The implementation of this function does a simple top-down traversal of ``sys.virtual_packages``, and performs any necessary ``get_subpath()`` calls to identify what path entries need to be added to each package's ``__path__``, given that `path_entry` has been added to ``sys.path``. (Or, in the case of sub-packages, adding a derived subpath entry, based on their parent namespace's ``__path__``.)

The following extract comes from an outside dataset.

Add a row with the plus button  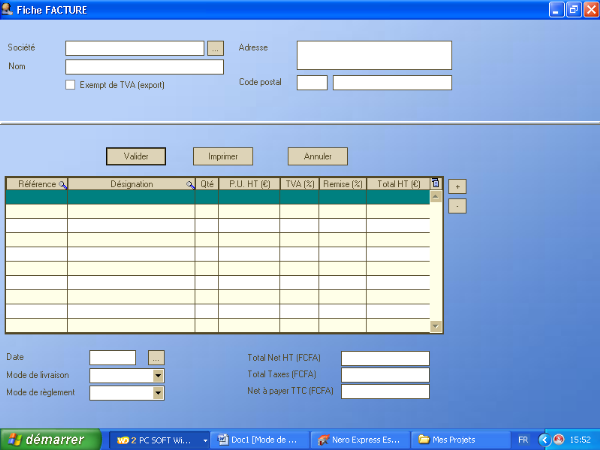coord(456,186)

When I read about creating __path__ from sys.path, I immediately thought of the issue of programs that extend sys.path, and the above is the "workaround" for such programs. but it requires such programs to do work, and there are a lot of such programs (I, a relative newbie, have had to write some). As it turns out, I can't think of a situation where I have extended sys.path that would result in a problem for fancy namespace packages, because so far I've only written modules, not packages, and only modules are on the paths that I add to sys.path. But that does not make for a general solution. Is there some way to create a new __path__ that would reflect the fact that it has been dynamically created, rather than set from __init__.py, and then when it is referenced, calculate (and cache?) a new value of __path__ to actually search?
At 02:24 AM 7/20/2011 -0700, Glenn Linderman wrote:
When I read about creating __path__ from sys.path, I immediately thought of the issue of programs that extend sys.path, and the above is the "workaround" for such programs. but it requires such programs to do work, and there are a lot of such programs (I, a relative newbie, have had to write some). As it turns out, I can't think of a situation where I have extended sys.path that would result in a problem for fancy namespace packages, because so far I've only written modules, not packages, and only modules are on the paths that I add to sys.path. But that does not make for a general solution.

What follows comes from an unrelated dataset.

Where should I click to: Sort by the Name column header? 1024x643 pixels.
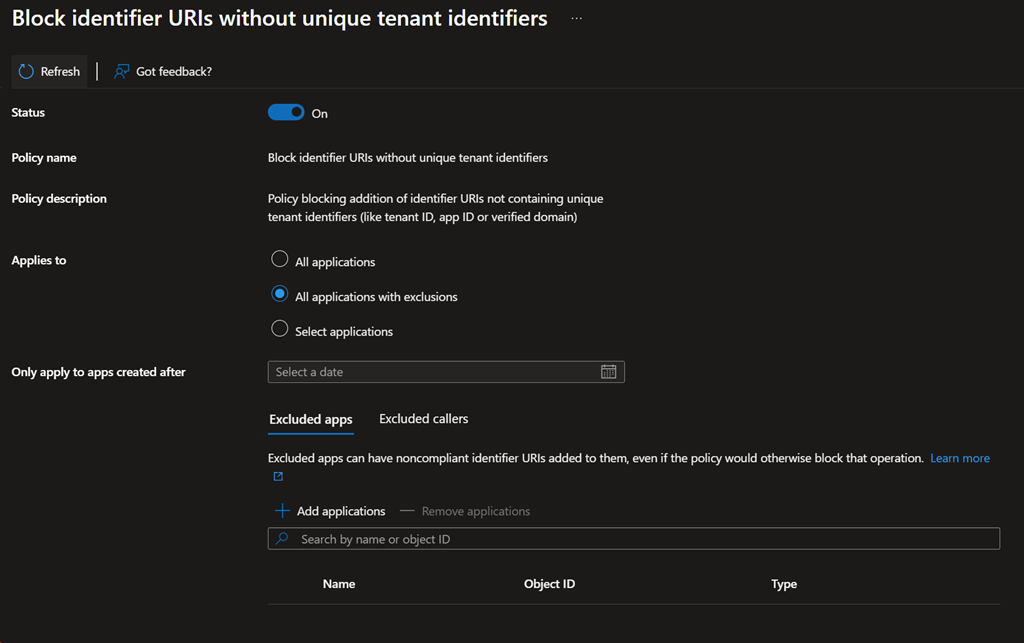point(339,584)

Most programs extend sys.path in order to import things. If those things aren't yet imported, they don't have a __path__ yet, and so don't need to be fixed. Only programs that modify sys.path *after* importing something that has a dynamic __path__ would need to do anything about that.
Is there some way to create a new __path__ that would reflect the fact that it has been dynamically created, rather than set from __init__.py, and then when it is referenced, calculate (and cache?) a new value of __path__ to actually search?
That's what extend_virtual_paths() is for. It updates the __path__ of all currently-imported virtual packages. Where before you wrote: sys.path.append('foo') You would now write: sys.path.append('foo') pkgutil.extend_virtual_paths('foo') ...assuming you have virtual packages you've already imported. If you don't, there's no reason to call extend_virtual_paths(). But it doesn't hurt anything if you call it unnecessarily, because it uses sys.virtual_packages to find out what to update, and if you haven't imported any virtual packages, there's nothing to update and the call will be a quick no-op.
On 7/20/2011 6:05 AM, P.J. Eby wrote:
At 02:24 AM 7/20/2011 -0700, Glenn Linderman wrote:
When I read about creating __path__ from sys.path, I immediately thought of the issue of programs that extend sys.path, and the above is the "workaround" for such programs. but it requires such programs to do work, and there are a lot of such programs (I, a relative newbie, have had to write some). As it turns out, I can't think of a situation where I have extended sys.path that would result in a problem for fancy namespace packages, because so far I've only written modules, not packages, and only modules are on the paths that I add to sys.path. But that does not make for a general solution.
Most programs extend sys.path in order to import things. If those things aren't yet imported, they don't have a __path__ yet, and so don't need to be fixed. Only programs that modify sys.path *after* importing something that has a dynamic __path__ would need to do anything about that.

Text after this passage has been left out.